> [YOUR TASK]: Would you please return only the lines from the one with "Click the NVIDIA-SMI 550.120 header text" through the last line of the records below, leaving the pictures out?

> [EXERCISE INPUT]:
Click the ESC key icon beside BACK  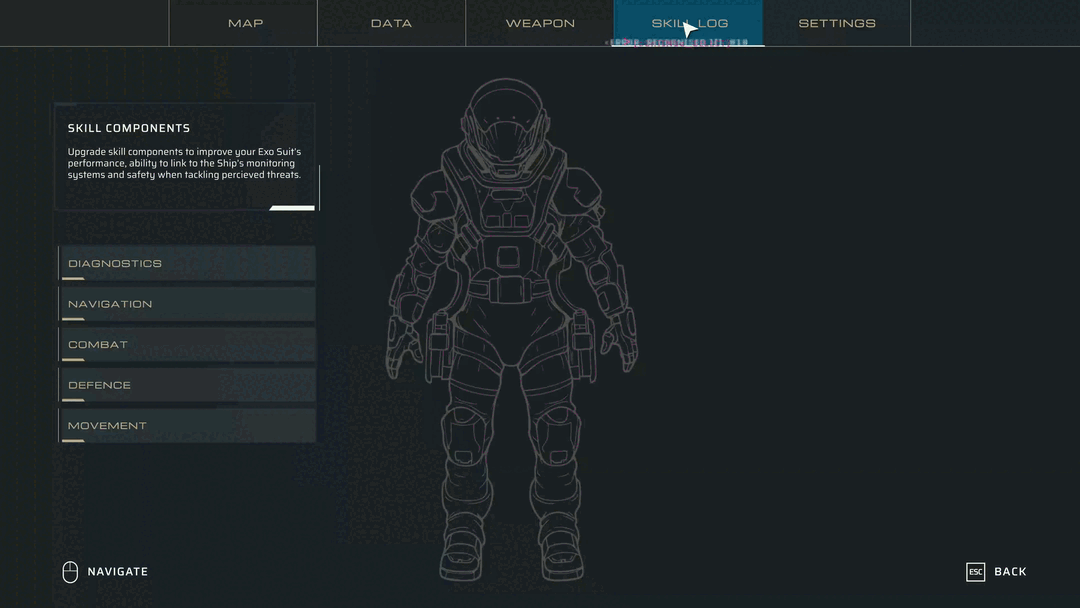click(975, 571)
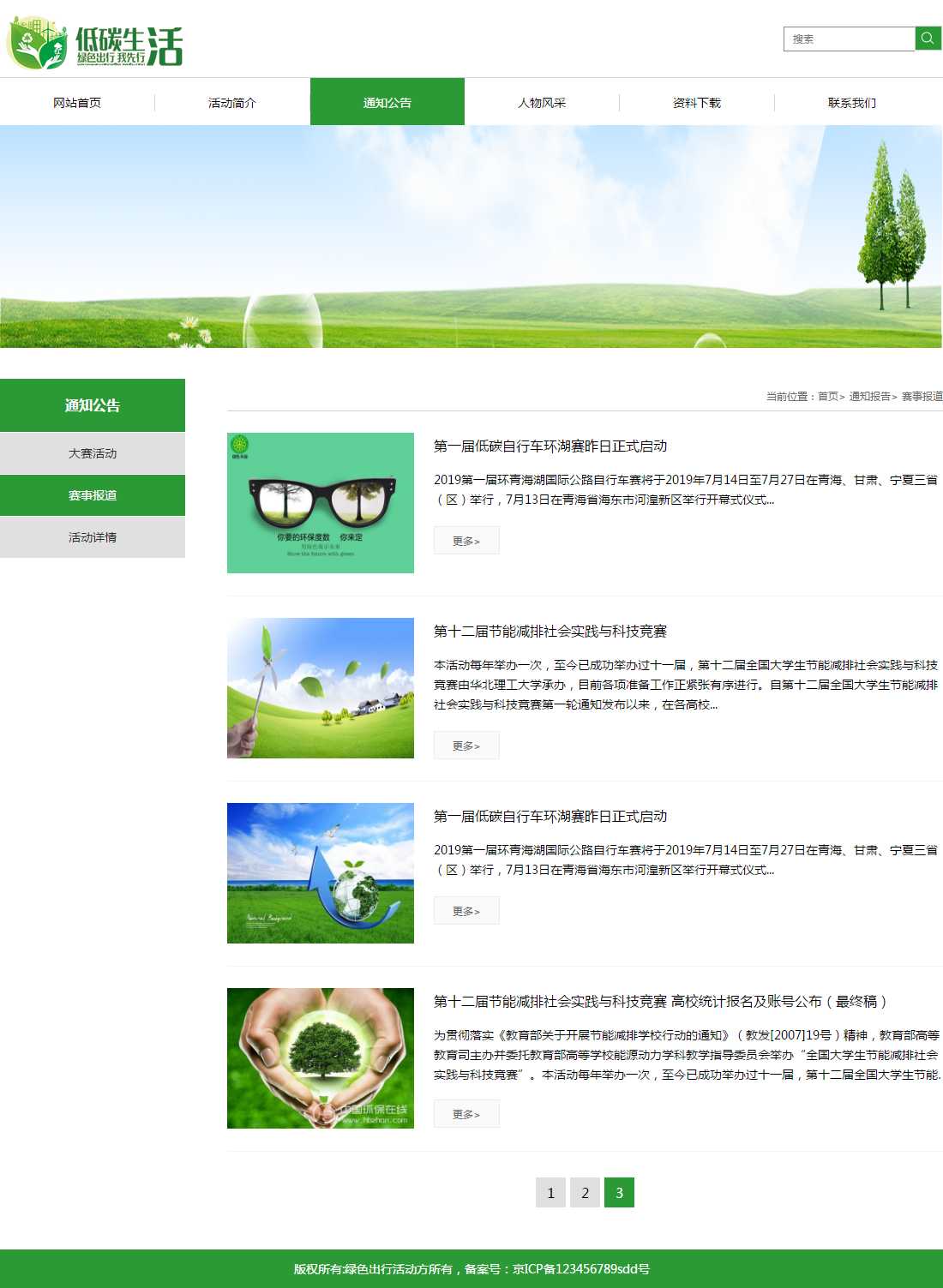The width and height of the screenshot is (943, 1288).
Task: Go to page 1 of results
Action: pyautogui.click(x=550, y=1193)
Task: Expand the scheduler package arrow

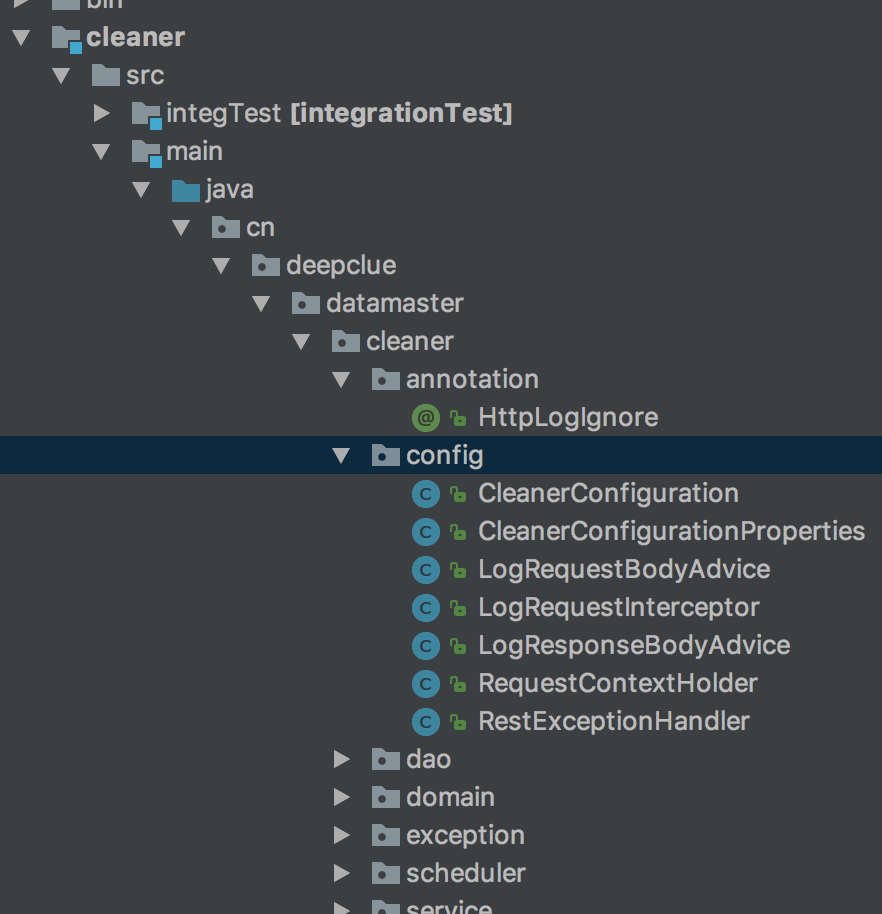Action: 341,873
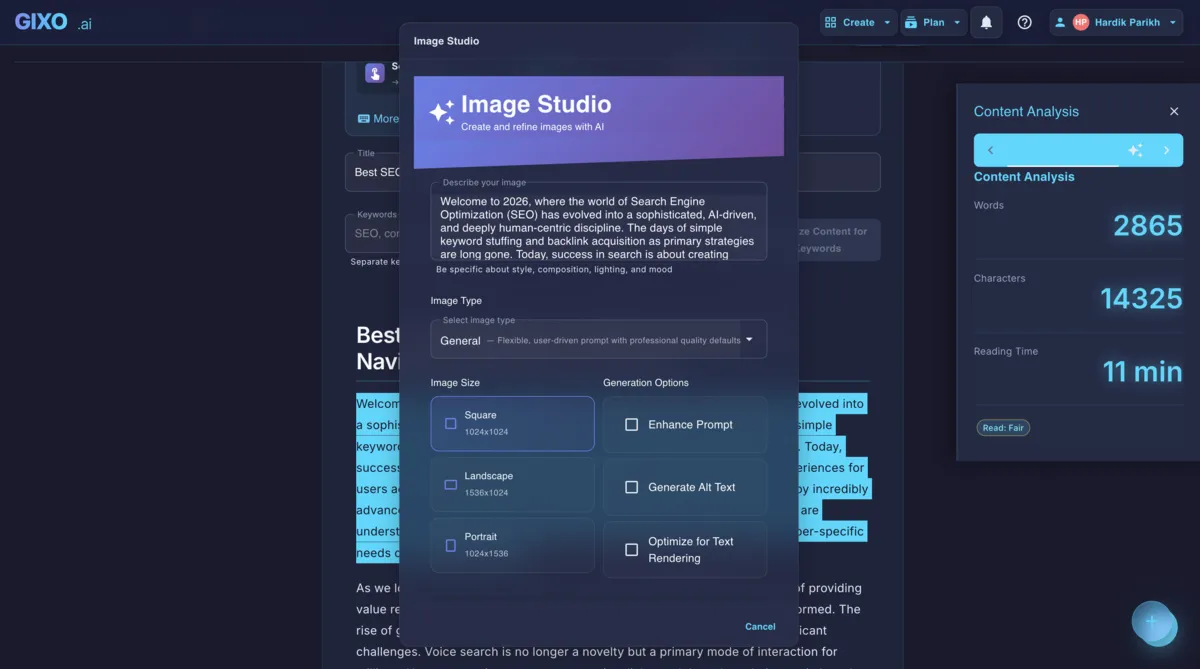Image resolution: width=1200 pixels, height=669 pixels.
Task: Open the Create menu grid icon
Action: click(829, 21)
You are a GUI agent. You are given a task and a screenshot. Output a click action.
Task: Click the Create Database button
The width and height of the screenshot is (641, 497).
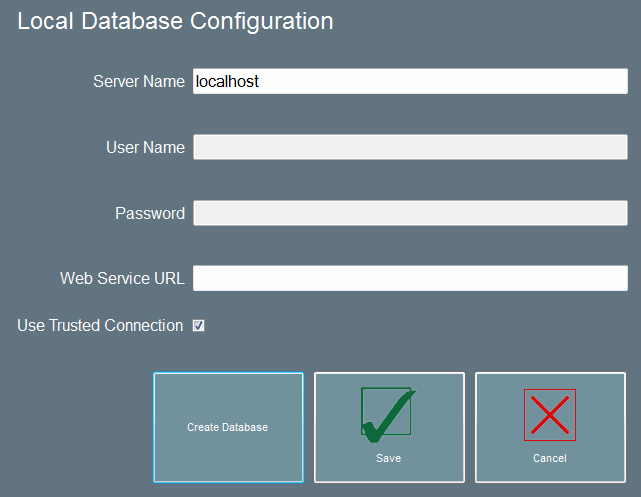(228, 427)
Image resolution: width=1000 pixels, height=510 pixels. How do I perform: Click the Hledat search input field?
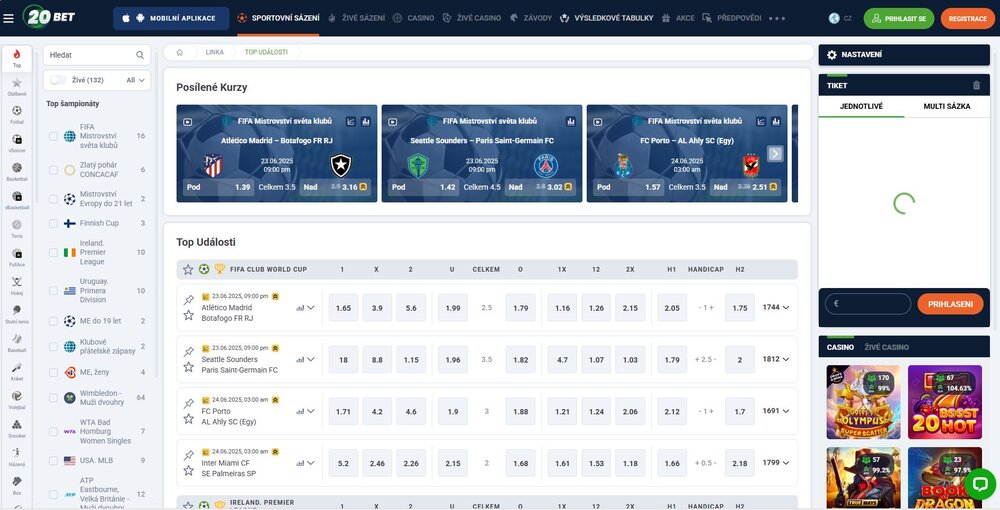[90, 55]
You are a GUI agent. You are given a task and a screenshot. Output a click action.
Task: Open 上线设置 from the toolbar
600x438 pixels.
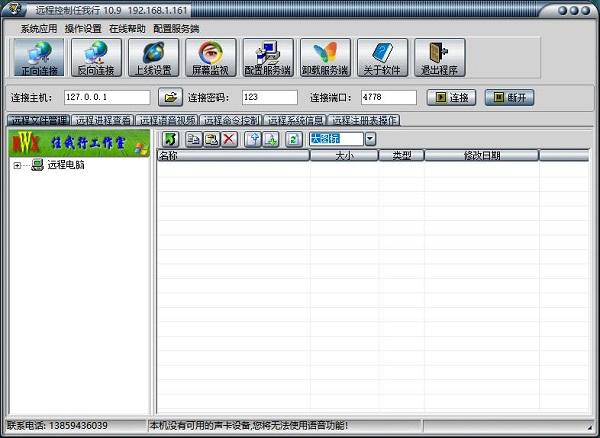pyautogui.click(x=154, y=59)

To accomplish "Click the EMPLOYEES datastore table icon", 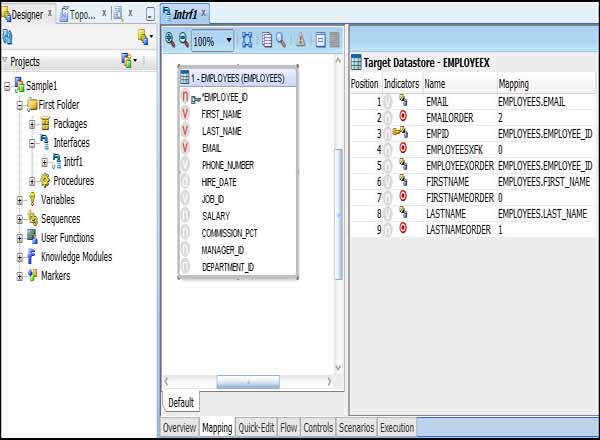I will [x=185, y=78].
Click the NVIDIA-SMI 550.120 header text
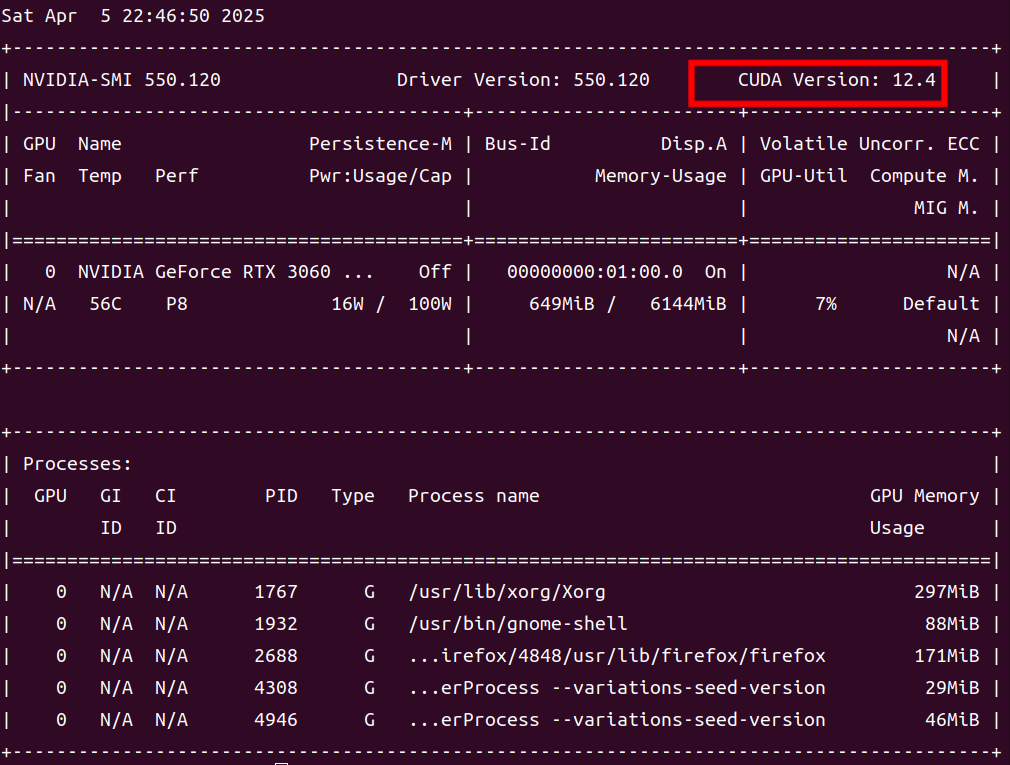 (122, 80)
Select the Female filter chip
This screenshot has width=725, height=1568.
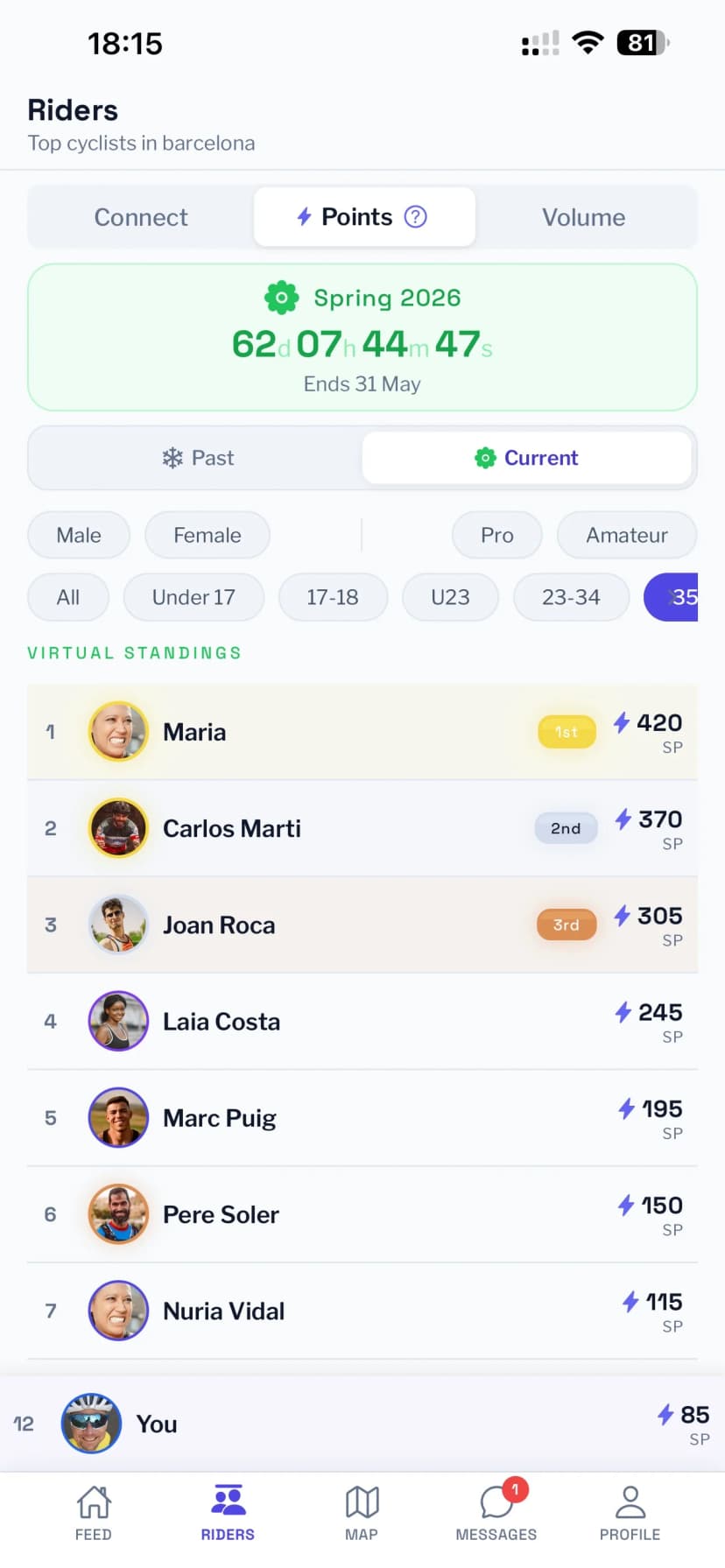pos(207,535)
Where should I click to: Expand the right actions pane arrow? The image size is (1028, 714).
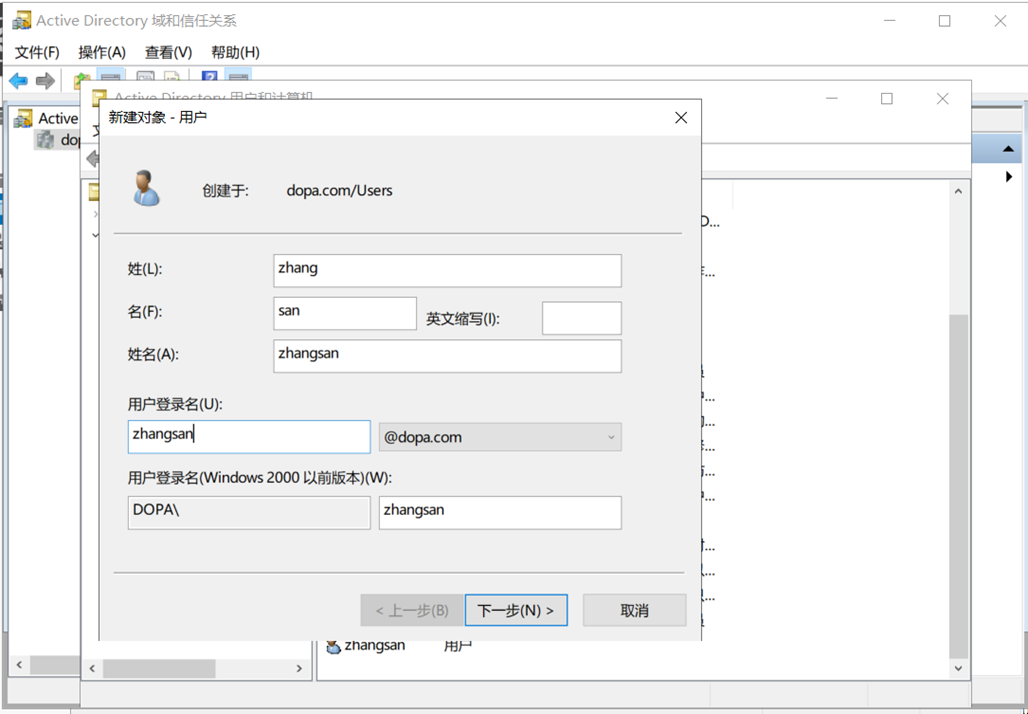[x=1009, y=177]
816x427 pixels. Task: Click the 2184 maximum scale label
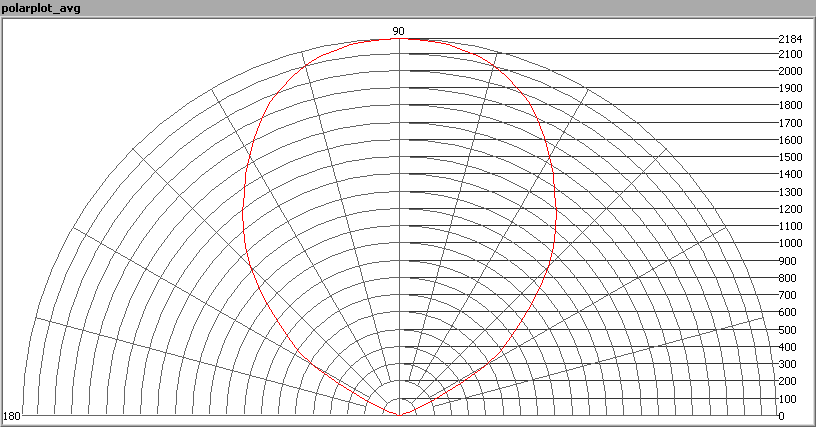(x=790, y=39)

> [YOUR SOLUTION]:
Click the NVIDIA-SMI 550.120 header text
 (122, 80)
Select the Female filter chip
This screenshot has width=725, height=1568.
pos(207,535)
Where should I click to: Expand the right actions pane arrow? The image size is (1028, 714).
[x=1009, y=177]
816x427 pixels. Task: Click the 2184 maximum scale label
(x=790, y=39)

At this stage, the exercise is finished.